Is it perfect? Hell no. I still wish Rochester had had a better reason for dangling Blanche Ingram in front of Jane's face. Maybe this is my own problem, but I can forgive him more easily for lying about the crazy wife he locks up than for doing something so cruel just to make Jane jealous. He isn't even trying to divine her feelings -- he admits it, perfectly easily and without guilt. Not on, Rochester. Not on.

But I'm going to say that he makes up for it. People act as if Rochester is relentlessly harsh, constantly striding about in a giant black cloak, snapping at Jane. How would she fall in love with this? He's not that. I've thought more than once that Branwell Bronte must have been kind of a horrible person. I mean, let's look at some of the Bronte sisters' important male characters: Heathcliff of Wuthering Heights, who kicks puppies, Arthur Huntingdon of The Tenant of Wildfell Hall, who is a wife-beating alcoholic, and Rochester, who locks his crazy wife away. They're not nice men, and Branwell was an alcoholic and probably a laudanum addict. I can't help but think that he must have had an effect on their writing. Except, I don't really think that Rochester falls into this category. I understand the outrage, I know why things like The Madwoman in the Attic and Wide Sargasso Sea were written, but I also don't think that Rochester is, in his day-to-day behavior and his treatment of Jane and even Adele (is he nice? no - but take a look at what Heathcliff does to his ward and then call Rochester a bad guardian) a bad guy. Maybe Rochester is Branwell's redemption!

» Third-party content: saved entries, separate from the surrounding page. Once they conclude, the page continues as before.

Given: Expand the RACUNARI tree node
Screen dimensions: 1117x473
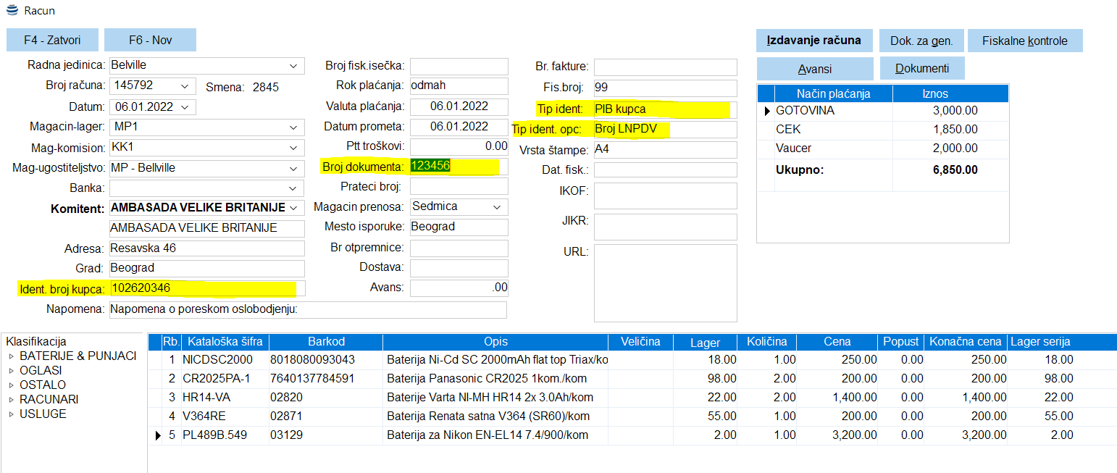Looking at the screenshot, I should [x=11, y=400].
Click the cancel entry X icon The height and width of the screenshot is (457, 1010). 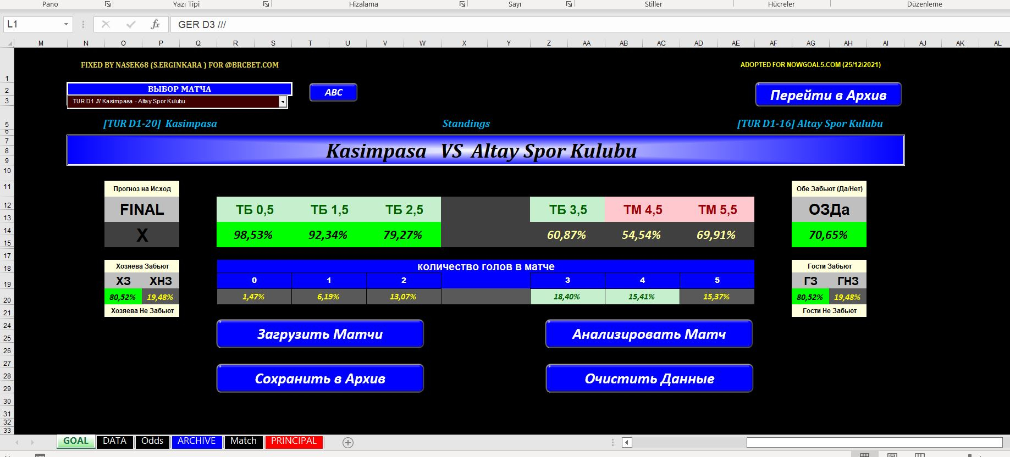[106, 24]
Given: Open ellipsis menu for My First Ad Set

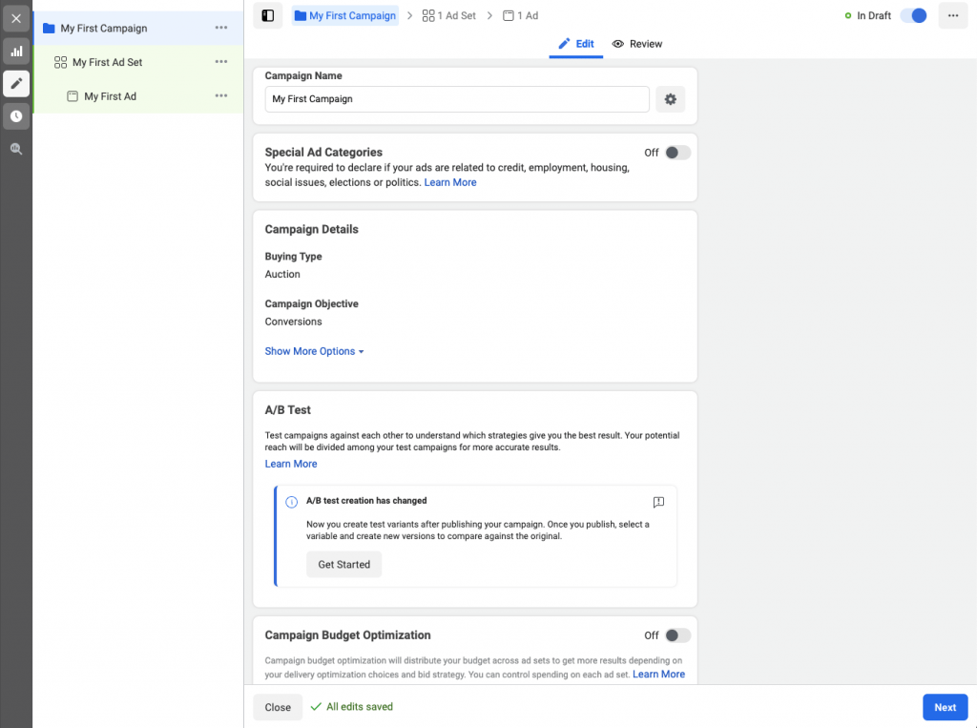Looking at the screenshot, I should tap(221, 61).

And what's up with the existence of St. John? I hate that guy.

But, hey, I love it. It makes me sad, which I like in a book, and it makes me happy, which I also like in a book, and it is a source of comfort. It's one of those books I can come back to again and again, never minding that I know exactly how it's going to end, never giving up hope that somehow Jane can be spared the pain she goes through.

And, quickly, a recommendation: it's been adapted for the screen roughly a thousand times, and none of the ones I've seen were perfect. Jane is often too timid, or Rochester is too harsh (and occasionally terrifying). The recent BBC adaptation starring Toby Stephens and Ruth Wilson isn't perfect either, but it captures the lighter side of the story really well (especially the flirting/money scene). It maybe takes it to too light a place, and Stephens is probably a little too handsome to truly be Rochester (though, who's really going to complain about that?). My friend is obsessed with Jane Eyre adaptations, and has organized them in order of preference -- I'm not that hardcore, but if you're looking for a decent one, I liked this a lot.